— START DATA SUPPLIED —

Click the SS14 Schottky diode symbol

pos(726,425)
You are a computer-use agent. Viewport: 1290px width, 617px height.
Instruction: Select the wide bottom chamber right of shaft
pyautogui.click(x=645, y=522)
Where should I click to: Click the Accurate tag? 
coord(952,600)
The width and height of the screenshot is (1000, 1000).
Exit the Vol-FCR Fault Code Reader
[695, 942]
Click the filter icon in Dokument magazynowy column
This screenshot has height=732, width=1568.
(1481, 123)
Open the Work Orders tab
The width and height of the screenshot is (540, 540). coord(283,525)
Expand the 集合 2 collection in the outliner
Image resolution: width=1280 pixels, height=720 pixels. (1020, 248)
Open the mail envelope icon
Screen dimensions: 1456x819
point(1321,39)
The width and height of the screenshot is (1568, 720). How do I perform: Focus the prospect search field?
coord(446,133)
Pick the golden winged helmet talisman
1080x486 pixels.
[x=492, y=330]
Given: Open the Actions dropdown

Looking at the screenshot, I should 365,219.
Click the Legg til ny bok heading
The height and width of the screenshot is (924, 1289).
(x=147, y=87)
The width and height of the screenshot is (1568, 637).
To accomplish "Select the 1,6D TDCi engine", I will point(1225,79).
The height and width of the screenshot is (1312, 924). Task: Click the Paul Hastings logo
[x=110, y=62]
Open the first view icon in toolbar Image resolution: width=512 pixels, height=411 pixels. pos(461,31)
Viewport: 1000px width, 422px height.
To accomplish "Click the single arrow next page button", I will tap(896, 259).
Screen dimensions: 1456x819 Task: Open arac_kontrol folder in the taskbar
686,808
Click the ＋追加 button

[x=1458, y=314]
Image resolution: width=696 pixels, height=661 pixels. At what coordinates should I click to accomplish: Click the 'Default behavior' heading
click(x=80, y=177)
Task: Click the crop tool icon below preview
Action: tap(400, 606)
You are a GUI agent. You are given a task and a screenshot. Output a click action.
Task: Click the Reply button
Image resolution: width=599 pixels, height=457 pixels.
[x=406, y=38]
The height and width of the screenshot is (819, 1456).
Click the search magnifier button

— END DATA SUPPLIED —

DIRECTIONS: Turn all the rows above into a numbered list, omitting the blank lines.

ANSWER TO THE PROBLEM:
1. Click the SS14 Schottky diode symbol
2. pos(726,425)
3. You are a computer-use agent. Viewport: 1290px width, 617px height.
4. Instruction: Select the wide bottom chamber right of shaft
5. pyautogui.click(x=645, y=522)
6. Where should I click to: Click the Accurate tag? 
7. coord(952,600)
8. The width and height of the screenshot is (1000, 1000).
9. Exit the Vol-FCR Fault Code Reader
10. [695, 942]
11. Click the filter icon in Dokument magazynowy column
12. This screenshot has height=732, width=1568.
13. (1481, 123)
14. Open the Work Orders tab
15. The width and height of the screenshot is (540, 540). coord(283,525)
16. Expand the 集合 2 collection in the outliner
17. Image resolution: width=1280 pixels, height=720 pixels. (1020, 248)
18. Open the mail envelope icon
19. Screen dimensions: 1456x819
20. point(1321,39)
21. The width and height of the screenshot is (1568, 720). How do I perform: Focus the prospect search field?
22. coord(446,133)
23. Pick the golden winged helmet talisman
24. 1080x486 pixels.
25. [x=492, y=330]
26. Given: Open the Actions dropdown
27. Looking at the screenshot, I should 365,219.
28. Click the Legg til ny bok heading
29. The height and width of the screenshot is (924, 1289).
30. (x=147, y=87)
31. The width and height of the screenshot is (1568, 637).
32. To accomplish "Select the 1,6D TDCi engine", I will point(1225,79).
33. The height and width of the screenshot is (1312, 924). Task: Click the Paul Hastings logo
34. [x=110, y=62]
35. Open the first view icon in toolbar Image resolution: width=512 pixels, height=411 pixels. pos(461,31)
36. Viewport: 1000px width, 422px height.
37. To accomplish "Click the single arrow next page button", I will tap(896, 259).
38. Screen dimensions: 1456x819 Task: Open arac_kontrol folder in the taskbar
39. 686,808
40. Click the ＋追加 button
41. [x=1458, y=314]
42. Image resolution: width=696 pixels, height=661 pixels. At what coordinates should I click to accomplish: Click the 'Default behavior' heading
43. click(x=80, y=177)
44. Task: Click the crop tool icon below preview
45. Action: tap(400, 606)
46. You are a GUI agent. You are given a task and a screenshot. Output a click action.
47. Task: Click the Reply button
48. Image resolution: width=599 pixels, height=457 pixels.
49. [x=406, y=38]
50. The height and width of the screenshot is (819, 1456).
51. Click the search magnifier button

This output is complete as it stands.